Bader Motor

Bader Motor

motorik electrock’n’roll, Paris, Berlin, ici

Avec Catriona Shaw, dans le cadre des Visiteurs du Soir, concert, 2015

Ils ont écouté le murmure des anciens, ont adapté la pharmacopée céleste à leurs conseils inaudibles et en ont couché sur disque une solution discrépante. Ils ont parcouru les périphéries grises de la Grande Ville Moderne, se reposant parfois sous les tubes fluorescents de l’immense salle d’attente généralisée du non-vécu, en ont enregistré la répétition des derniers sursauts encéphalographiques, les ont émondés puis partagés. Ils ont payé leur tribut, un lourd tribut, à la chanson française avec deux reprises du répertoire. Ils ont joué à Porto, à Bruxelles, à Anvers, à Paris, à Berlin, à Monaco, à Genève et même à Saint-Étienne.

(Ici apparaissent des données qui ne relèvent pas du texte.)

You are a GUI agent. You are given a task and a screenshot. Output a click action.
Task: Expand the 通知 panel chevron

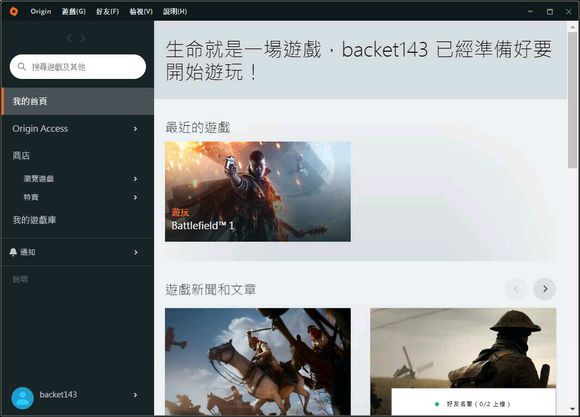[x=135, y=252]
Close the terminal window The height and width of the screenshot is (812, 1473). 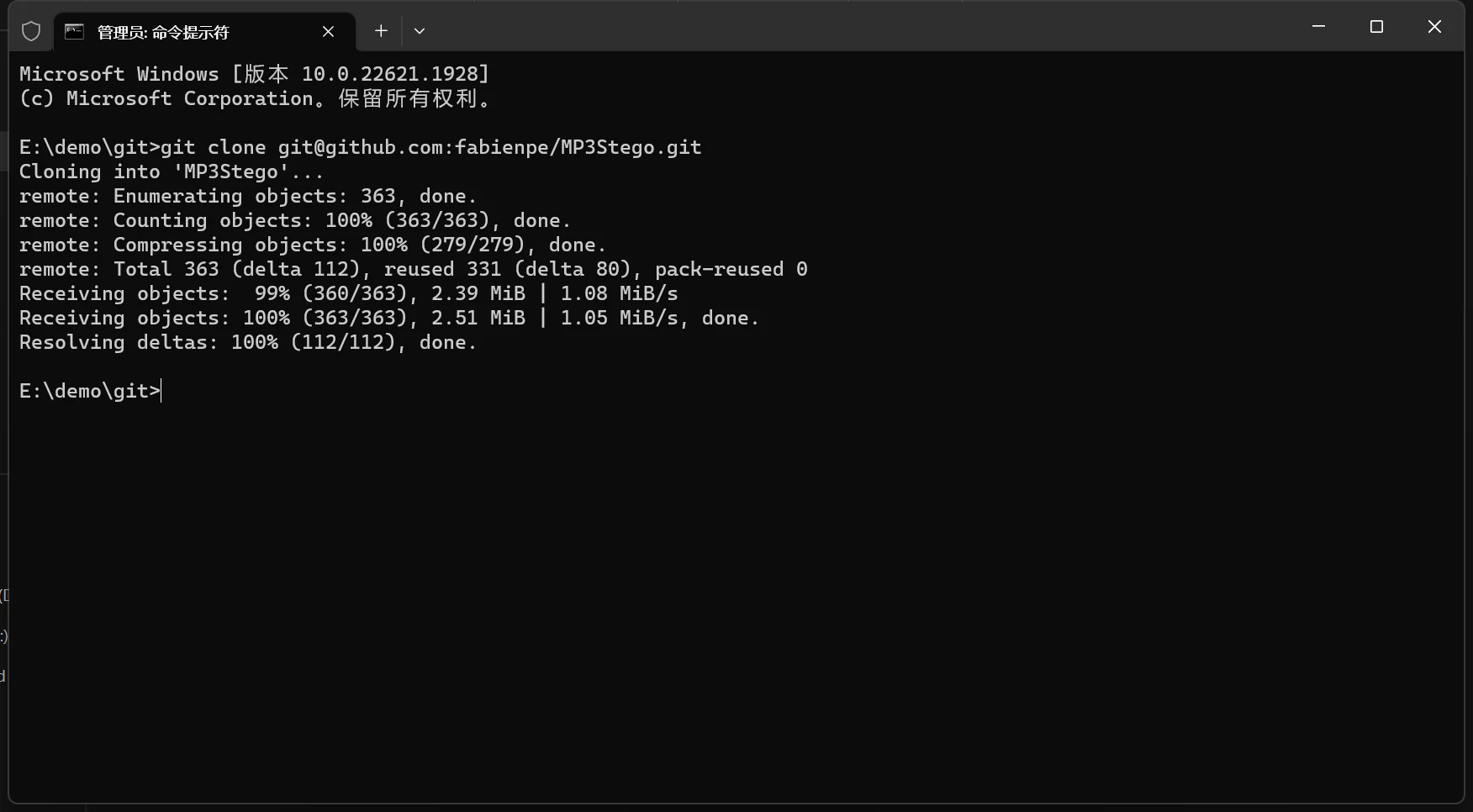1434,27
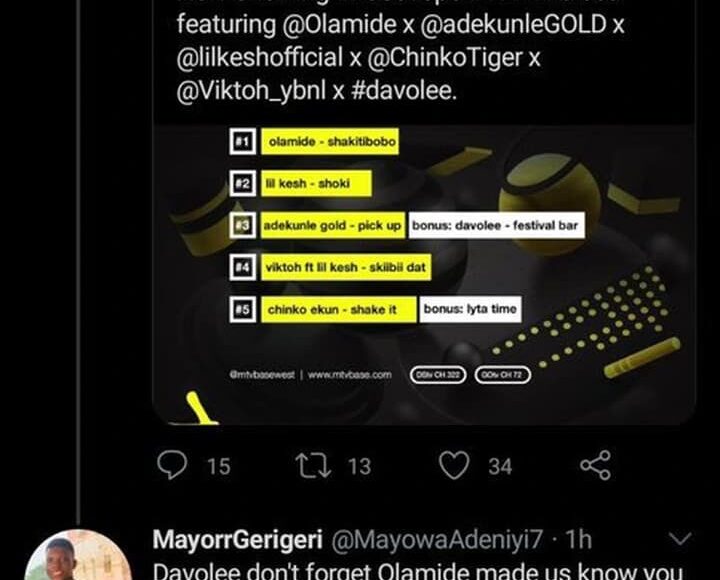Click the @MayowaAdeniyi7 handle
The height and width of the screenshot is (580, 720).
coord(437,539)
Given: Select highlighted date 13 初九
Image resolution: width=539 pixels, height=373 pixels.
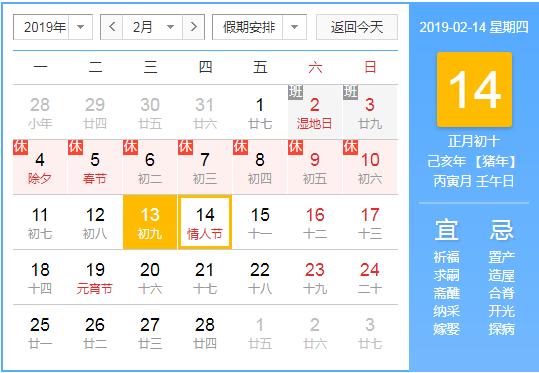Looking at the screenshot, I should click(150, 222).
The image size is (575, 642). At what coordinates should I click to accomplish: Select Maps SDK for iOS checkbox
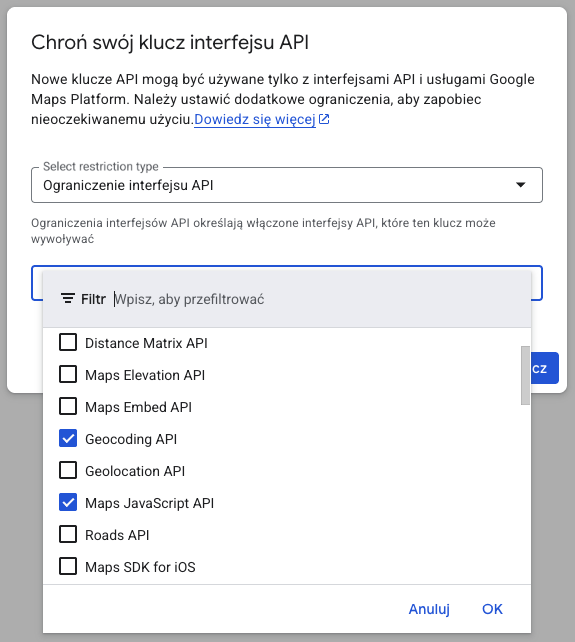[x=68, y=567]
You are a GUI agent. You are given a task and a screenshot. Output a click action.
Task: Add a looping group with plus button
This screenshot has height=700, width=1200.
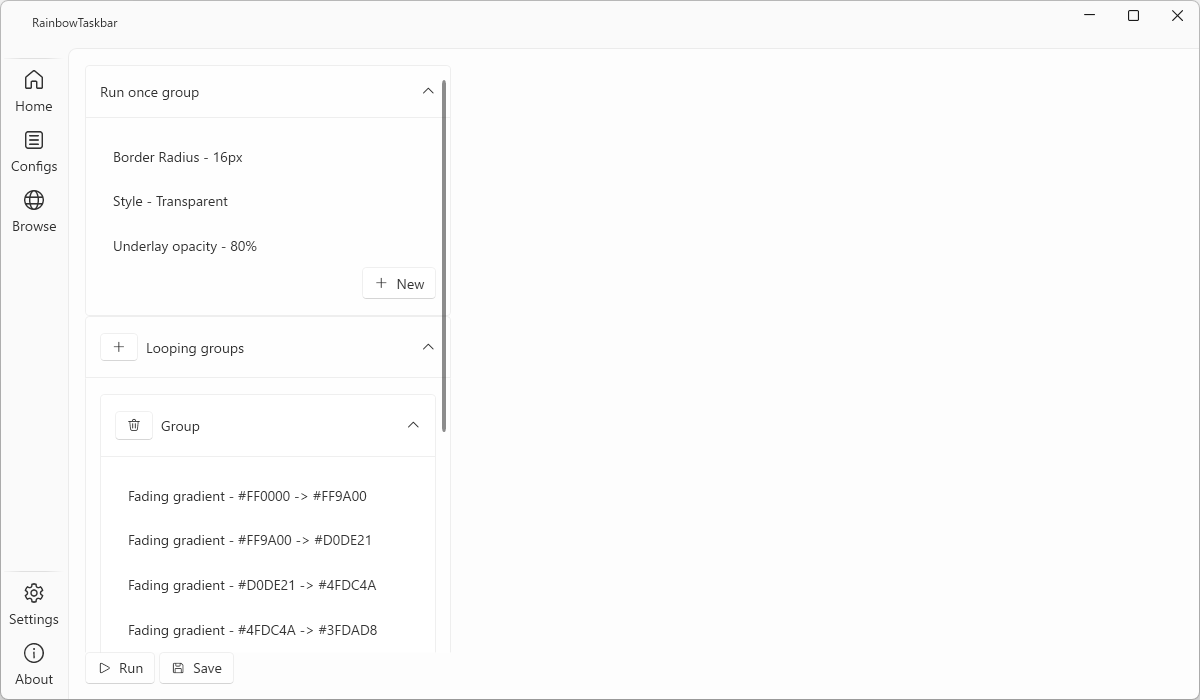pos(119,347)
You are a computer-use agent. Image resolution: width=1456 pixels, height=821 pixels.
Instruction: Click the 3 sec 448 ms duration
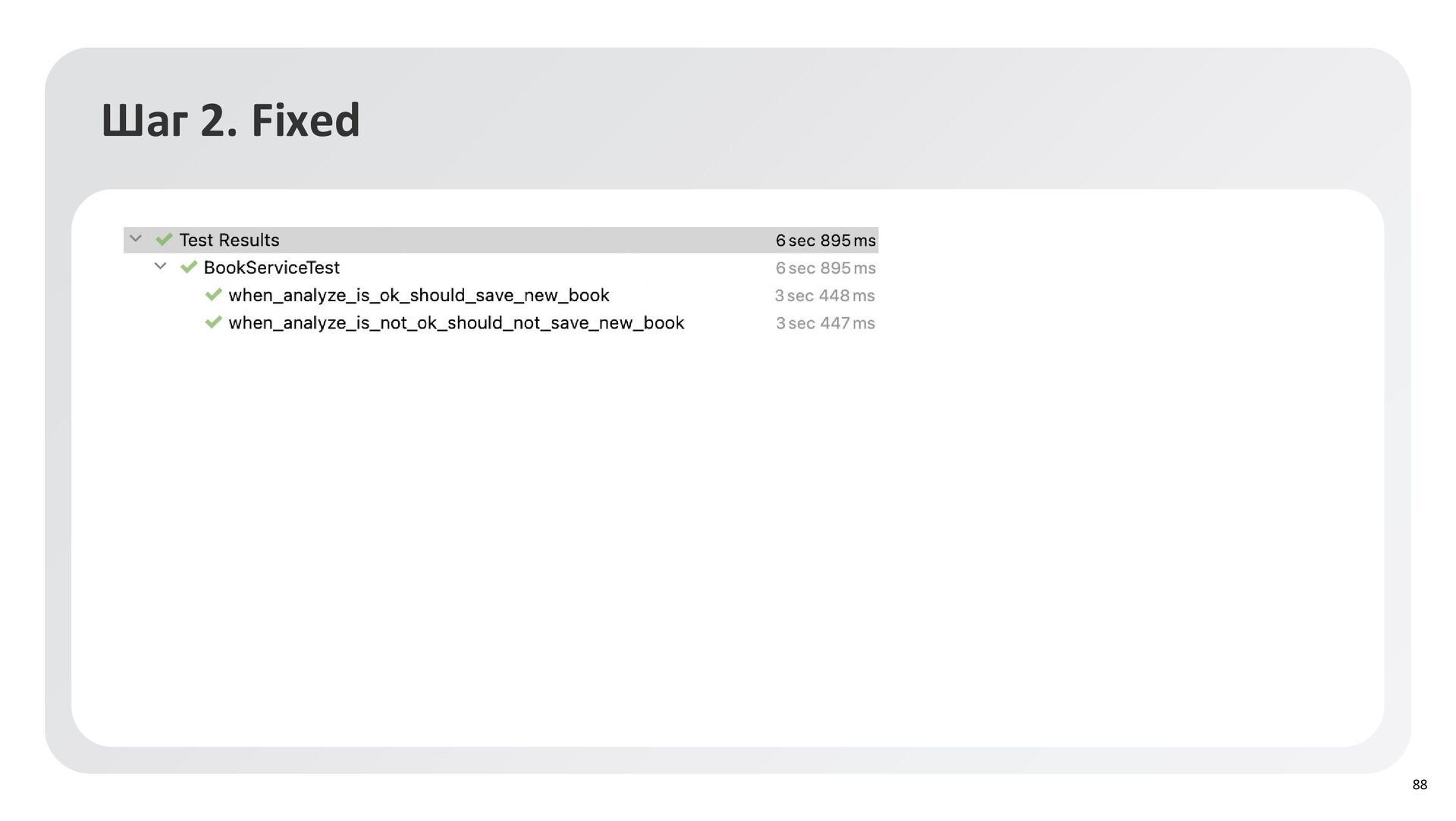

Ils sont de retour avec un nouveau disque longuement ruminé, affiné, qui mélange le krautrock et Thomas Pynchon, la pataphysique et la boîte à rythme, la dérive et le perséphone — le tout, à paraître sur un label belge, bien sûr.
Bref, en un mot comme en cent, Fred « Electronicat » Bigot (guitare et boîte à rythme), Vincent Epplay (synthétiseurs) et Arnaud Maguet (orgue et voix) ont fait de la musique.